--- Document segment ---
[Start of section]
Originally published September 20 2013
B vitamins shown to reduce stroke risk
by Jonathan Benson, staff writer
(NaturalNews) Chinese researchers have uncovered even more convincing evidence to suggest that full-spectrum B vitamins are capable of reducing stroke risk. Published in the journal Neurology, the findings of this new meta-analysis out of Zhengzhou University reveal that supplementing with vitamin B can help naturally lower homocysteine levels in the blood, which in turn helps prevent blood clots from forming.
To arrive at this conclusion, Dr. Xu Yuming and his colleagues compiled and analyzed data from 14 randomized trials involving nearly 55,000 participants. Each of these trials looked at the effects of vitamin B when given to patients in varying doses over the course of at least six months, some with seemingly positive results and others with apparently negative results. The findings of all the studies were then compared and contrasted with one another to identify any inherent patterns.
The primary observed pattern was that B vitamins appear to reduce stroke risk by about seven percent overall, and this is due to the effects of the nutrient class on homocysteine levels. In other words, when homocysteine levels are lowered by B vitamins, the likelihood of atherosclerosis, or the hardening and narrowing of the arteries, is also lowered. And in the process, the risks of stroke, heart attack, blood clot formation and dementia are also diminished.
"Our analysis demonstrated that homocysteine lowering therapy with B vitamin supplementation significantly reduced stroke events," wrote the authors in their conclusion.
Reduce your risk of cardiovascular disease by taking in more food-based B vitamins Though the authors did not admit to observing any specific reduction in heart attack risk from taking B vitamins, the same mechanistic actions responsible for decreasing stroke risk can also be extrapolated to apply to heart attack risk. Additionally, previous studies have already confirmed that B vitamins provide general benefits that decrease the risk of cardiovascular events, which means that taking them is good for the heart in many respects.
[End of section]
--- Extracted information ---
[Start of section]
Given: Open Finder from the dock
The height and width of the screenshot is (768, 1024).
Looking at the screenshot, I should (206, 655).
[End of section]
[Start of section]
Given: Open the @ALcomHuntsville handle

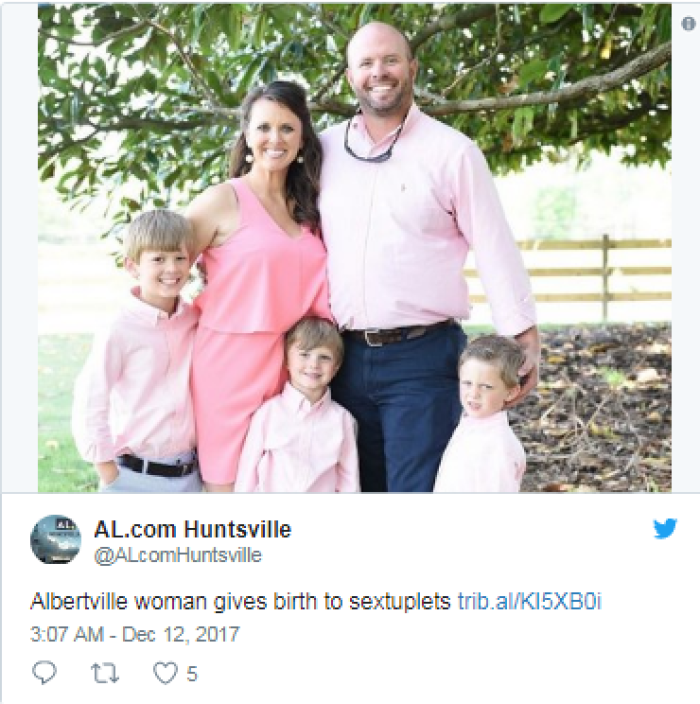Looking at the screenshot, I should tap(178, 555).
[End of section]
--- Your goal ---
Write the continuation of the article on B vitamins and stroke risk, beginning immediately after its final sentence.

--- Answer for this exercise ---
"B vitamins are essential for living," says Katherine Tallmadge, a registered dietician and author of the book Diet Simple, as quoted by CNN. "They produce energy in our cells. They are water-soluble vitamins, which means if you take in too much, they are usually excreted by the kidneys. The exception is B12."
For maximum bioavailability and effectiveness, it is crucial to supplement only with whole food-based, full-spectrum B vitamins rather than the more common synthetic varieties. When regular foods in your diet do not provide enough natural vitamin B, whole food-based B vitamins can bridge the gap and provide therapeutic doses for maximum health benefits.
"Folate [vitamin B9], vitamin B2, and vitamin B12 play key roles in converting homocysteine into methionine, one of the 20 or so building blocks from which the body builds new proteins," explains the Harvard School of Public Health. "Without enough folate, vitamin B6, and vitamin B12, this conversion process becomes inefficient and homocysteine levels increase. In turn, increasing intake of folate, vitamin B6, and vitamin B12 decreases homocysteine levels."